TechniSat has a reputation for making great budget satellite PC cards. Grand Rennell sees if its latest DTT card lives up to the promise.

Technisat's Skystar 2 PVR card proved to be an inexpensive and reliable satellite PC card with some great software
bundled in, rightly garnering first place in our Hardware Awards last issue. The Airstar 2 is a digital terrestrial PCI card (Sat Europa also sells a USB box equivalent) based on the same B2CE chipset as the Skystar and coming with much the same software. So, does it deserve the same praise?

Neither the box or card come with a remote control, although Sat Europa will sell you one for an extra £19. There's no common interface slot for potential use with Top-Up TV either. Predictably for a budget card, connections are also fairly streamlined. You won't find inputs suitable for video-capturing from an external source, but the handy inclusion of a UHF output alongside the aerial input means the card can be used to output programmes to a TV or record them using a VCR.

#### LISTING:
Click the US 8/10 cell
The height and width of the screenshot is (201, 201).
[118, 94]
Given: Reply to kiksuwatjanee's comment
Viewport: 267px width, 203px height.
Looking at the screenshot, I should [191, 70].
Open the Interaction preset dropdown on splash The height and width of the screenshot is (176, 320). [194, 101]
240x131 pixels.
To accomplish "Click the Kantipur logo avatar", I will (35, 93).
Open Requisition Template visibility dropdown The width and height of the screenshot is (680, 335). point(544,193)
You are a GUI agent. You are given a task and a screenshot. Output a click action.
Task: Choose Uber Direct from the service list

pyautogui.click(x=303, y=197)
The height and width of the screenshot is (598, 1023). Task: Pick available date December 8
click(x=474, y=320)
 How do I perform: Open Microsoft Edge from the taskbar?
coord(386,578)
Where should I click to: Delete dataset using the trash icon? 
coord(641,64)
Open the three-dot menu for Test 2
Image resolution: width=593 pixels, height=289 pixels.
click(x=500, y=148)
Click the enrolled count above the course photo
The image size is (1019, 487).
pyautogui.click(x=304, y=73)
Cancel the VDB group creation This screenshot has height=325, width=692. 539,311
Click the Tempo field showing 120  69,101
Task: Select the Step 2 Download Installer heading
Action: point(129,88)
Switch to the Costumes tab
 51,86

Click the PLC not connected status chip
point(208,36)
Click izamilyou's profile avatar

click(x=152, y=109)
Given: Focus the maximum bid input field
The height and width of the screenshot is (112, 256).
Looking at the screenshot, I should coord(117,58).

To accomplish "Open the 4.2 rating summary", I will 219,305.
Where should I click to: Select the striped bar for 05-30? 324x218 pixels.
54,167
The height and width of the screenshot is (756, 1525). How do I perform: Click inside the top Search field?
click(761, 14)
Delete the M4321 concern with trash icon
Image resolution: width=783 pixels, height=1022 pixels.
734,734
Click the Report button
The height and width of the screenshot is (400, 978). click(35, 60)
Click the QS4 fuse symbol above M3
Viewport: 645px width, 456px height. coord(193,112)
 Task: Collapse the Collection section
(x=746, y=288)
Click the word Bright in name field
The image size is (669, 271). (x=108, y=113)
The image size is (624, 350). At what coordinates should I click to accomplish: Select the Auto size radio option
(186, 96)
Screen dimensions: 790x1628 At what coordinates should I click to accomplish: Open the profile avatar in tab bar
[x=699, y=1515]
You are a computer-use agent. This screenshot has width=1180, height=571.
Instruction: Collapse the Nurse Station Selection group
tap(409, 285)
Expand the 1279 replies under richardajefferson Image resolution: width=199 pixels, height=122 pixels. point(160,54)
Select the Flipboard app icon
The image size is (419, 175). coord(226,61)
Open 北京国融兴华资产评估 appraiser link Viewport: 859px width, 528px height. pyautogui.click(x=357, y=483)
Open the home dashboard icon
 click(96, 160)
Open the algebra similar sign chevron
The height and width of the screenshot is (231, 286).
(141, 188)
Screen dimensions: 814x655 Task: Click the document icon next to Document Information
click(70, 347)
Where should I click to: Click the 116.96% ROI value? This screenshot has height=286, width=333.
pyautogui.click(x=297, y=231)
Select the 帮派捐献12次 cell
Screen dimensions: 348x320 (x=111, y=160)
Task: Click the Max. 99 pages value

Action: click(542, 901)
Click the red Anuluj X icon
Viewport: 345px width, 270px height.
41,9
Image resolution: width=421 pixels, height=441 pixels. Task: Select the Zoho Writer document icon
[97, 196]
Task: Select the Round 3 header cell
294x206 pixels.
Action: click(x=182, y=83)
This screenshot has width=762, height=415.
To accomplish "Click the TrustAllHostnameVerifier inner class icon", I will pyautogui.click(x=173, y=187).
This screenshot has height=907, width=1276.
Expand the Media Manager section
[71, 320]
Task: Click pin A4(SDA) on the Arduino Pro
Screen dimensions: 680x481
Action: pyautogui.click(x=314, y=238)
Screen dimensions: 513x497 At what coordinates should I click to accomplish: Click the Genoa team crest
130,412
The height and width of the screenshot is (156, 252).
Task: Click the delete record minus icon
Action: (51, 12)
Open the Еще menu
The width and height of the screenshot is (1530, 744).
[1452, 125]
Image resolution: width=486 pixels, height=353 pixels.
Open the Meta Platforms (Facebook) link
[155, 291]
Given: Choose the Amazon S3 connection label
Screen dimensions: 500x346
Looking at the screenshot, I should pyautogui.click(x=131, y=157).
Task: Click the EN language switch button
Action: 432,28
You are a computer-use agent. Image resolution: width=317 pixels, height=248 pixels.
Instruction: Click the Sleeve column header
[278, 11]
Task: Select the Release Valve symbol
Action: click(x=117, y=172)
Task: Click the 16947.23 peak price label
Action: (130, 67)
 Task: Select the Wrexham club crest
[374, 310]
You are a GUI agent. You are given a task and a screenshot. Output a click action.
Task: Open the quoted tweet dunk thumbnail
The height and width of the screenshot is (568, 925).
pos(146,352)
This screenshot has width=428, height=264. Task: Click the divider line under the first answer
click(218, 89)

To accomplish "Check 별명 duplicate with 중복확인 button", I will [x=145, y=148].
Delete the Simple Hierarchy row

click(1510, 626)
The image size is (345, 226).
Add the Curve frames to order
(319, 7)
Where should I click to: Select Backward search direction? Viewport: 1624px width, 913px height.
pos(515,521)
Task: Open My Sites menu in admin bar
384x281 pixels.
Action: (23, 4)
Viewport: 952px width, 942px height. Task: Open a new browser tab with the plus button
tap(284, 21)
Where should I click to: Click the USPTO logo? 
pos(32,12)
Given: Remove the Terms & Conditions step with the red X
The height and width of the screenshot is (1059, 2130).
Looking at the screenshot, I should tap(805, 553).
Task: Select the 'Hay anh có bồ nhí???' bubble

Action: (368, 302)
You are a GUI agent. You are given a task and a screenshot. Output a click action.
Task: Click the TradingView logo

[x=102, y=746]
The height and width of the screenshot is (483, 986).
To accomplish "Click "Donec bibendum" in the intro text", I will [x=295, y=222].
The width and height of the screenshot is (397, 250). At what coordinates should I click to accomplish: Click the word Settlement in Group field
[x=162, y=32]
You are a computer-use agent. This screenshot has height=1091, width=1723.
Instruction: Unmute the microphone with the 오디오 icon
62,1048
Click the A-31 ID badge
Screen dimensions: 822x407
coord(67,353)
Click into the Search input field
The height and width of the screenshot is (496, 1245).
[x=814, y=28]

#### EXERCISES:
**1.** Reproduce the records, beginning with the line that contains "The height and width of the screenshot is (483, 986)." and ending with the final line of the records.
**2.** Write the next part of the review of the Airstar 2 digital terrestrial PC card, picking up after its last sentence.

#### EXERCISE ANSWERS:
**1.**
The height and width of the screenshot is (483, 986).
To accomplish "Click "Donec bibendum" in the intro text", I will [x=295, y=222].
The width and height of the screenshot is (397, 250). At what coordinates should I click to accomplish: Click the word Settlement in Group field
[x=162, y=32]
You are a computer-use agent. This screenshot has height=1091, width=1723.
Instruction: Unmute the microphone with the 오디오 icon
62,1048
Click the A-31 ID badge
Screen dimensions: 822x407
coord(67,353)
Click into the Search input field
The height and width of the screenshot is (496, 1245).
[x=814, y=28]

**2.**
Installing the card is a straightforward, hasslefree process, and operating it is just as easy using two separate applications - Setup4PC and the DVB viewer. Setup4PC is where the basic tuning and retuning takes place, though you can also locate channels from within the DVB viewer. Located channels are listed in the Program (sic) management
menu, where you can rename them and manually tweak technical info including PIDs.

The Status menu is where, among other things, you can check signal quality for individual channels and which transmitter you are receiving. The Airstar 2's tuner made an efficient job of locating all available channels in our average signal area. The job of watching and recording them is handled by the excellent DVB viewer. The version bundled here lacks a few features such as DVD playback and the ability to pause and resume live TV, though a modest £10 outlay
will buy you the full version of the software from the DVB viewer website (www.dvbviewer.com) which does include these.

The Channel list can be used to scan for channels, which are listed by provider and can also be renamed. The EPG lists TV and radio channels on the left-hand side with now-and-next info for the selected channel on the right.

Recording is handled in three different ways. You can click on the manual record icon on the main screen and there's a manual timer option, but the simplest option for scheduling a recording is by clicking on a programme in the EPG and selecting 'send to PVR', which adds the programme to the timer list.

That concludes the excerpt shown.